- **WHAT YOU ARE ASKED TO DO**:
Show each line from the records below in which the word "left" occurs.

- **SUPPLIED RECORDS**:

═══

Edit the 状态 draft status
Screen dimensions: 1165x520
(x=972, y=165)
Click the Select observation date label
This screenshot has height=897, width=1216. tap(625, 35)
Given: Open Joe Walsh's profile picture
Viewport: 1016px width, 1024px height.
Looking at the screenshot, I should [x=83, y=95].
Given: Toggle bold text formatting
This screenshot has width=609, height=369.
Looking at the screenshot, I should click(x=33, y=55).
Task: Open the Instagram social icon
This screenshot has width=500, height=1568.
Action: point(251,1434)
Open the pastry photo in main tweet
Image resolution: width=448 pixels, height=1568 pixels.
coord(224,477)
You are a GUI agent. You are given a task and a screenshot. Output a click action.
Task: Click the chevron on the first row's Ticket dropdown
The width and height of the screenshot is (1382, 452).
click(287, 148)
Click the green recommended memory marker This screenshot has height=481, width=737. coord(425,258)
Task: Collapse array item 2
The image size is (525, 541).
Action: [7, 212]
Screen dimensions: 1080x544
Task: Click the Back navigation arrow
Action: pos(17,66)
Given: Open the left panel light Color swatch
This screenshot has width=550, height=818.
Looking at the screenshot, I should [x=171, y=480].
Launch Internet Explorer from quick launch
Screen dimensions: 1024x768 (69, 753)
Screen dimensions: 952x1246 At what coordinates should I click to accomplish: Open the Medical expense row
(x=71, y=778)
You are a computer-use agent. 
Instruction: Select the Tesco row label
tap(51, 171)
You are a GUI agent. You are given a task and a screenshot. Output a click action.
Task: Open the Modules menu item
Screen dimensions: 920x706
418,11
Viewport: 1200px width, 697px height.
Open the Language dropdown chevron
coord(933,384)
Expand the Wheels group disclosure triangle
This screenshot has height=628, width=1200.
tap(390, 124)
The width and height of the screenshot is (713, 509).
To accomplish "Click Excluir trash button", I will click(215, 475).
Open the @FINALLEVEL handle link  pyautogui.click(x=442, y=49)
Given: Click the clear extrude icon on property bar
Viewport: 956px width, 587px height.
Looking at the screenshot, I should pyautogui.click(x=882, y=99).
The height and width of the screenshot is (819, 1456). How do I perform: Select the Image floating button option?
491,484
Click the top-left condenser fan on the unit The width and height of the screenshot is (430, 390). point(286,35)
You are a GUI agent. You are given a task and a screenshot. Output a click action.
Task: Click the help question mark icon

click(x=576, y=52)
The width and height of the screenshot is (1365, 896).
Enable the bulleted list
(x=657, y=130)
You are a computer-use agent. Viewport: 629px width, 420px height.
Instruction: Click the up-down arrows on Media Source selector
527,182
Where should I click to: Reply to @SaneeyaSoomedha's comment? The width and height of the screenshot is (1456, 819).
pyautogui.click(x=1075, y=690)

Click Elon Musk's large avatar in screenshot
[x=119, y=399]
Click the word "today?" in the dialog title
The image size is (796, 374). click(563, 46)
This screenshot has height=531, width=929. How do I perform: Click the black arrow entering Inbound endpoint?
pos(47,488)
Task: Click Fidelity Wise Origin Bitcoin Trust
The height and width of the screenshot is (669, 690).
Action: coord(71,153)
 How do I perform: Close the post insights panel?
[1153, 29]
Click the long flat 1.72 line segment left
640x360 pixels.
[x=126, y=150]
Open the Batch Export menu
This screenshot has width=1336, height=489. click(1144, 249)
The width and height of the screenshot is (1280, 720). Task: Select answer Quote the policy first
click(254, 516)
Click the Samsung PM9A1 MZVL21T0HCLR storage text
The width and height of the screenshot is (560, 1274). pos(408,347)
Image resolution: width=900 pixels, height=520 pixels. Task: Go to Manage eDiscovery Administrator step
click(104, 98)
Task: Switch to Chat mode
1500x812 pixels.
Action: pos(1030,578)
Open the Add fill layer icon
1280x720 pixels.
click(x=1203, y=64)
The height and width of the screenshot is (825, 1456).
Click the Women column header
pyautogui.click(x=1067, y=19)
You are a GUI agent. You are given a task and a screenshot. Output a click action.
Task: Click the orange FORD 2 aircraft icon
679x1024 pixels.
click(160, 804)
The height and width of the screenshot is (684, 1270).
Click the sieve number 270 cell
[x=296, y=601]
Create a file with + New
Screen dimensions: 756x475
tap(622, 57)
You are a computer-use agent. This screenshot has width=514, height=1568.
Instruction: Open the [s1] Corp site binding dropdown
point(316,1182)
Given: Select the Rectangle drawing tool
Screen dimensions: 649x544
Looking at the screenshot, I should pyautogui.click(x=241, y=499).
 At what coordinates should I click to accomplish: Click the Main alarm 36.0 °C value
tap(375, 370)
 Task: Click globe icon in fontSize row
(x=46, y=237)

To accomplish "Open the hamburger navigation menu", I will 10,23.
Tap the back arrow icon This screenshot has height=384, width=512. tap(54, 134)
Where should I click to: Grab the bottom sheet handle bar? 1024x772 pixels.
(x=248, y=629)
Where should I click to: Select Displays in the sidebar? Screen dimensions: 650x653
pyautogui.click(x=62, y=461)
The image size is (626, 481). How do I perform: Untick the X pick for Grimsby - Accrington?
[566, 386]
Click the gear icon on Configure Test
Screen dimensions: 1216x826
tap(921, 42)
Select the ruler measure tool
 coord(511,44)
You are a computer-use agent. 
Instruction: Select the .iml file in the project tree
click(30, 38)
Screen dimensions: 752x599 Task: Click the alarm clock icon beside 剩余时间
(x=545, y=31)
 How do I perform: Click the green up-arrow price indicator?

═══

- **EXPECTED ANSWER**:
Given: Open the left panel light Color swatch
Click the top-left condenser fan on the unit The width and height of the screenshot is (430, 390). point(286,35)
Click the long flat 1.72 line segment left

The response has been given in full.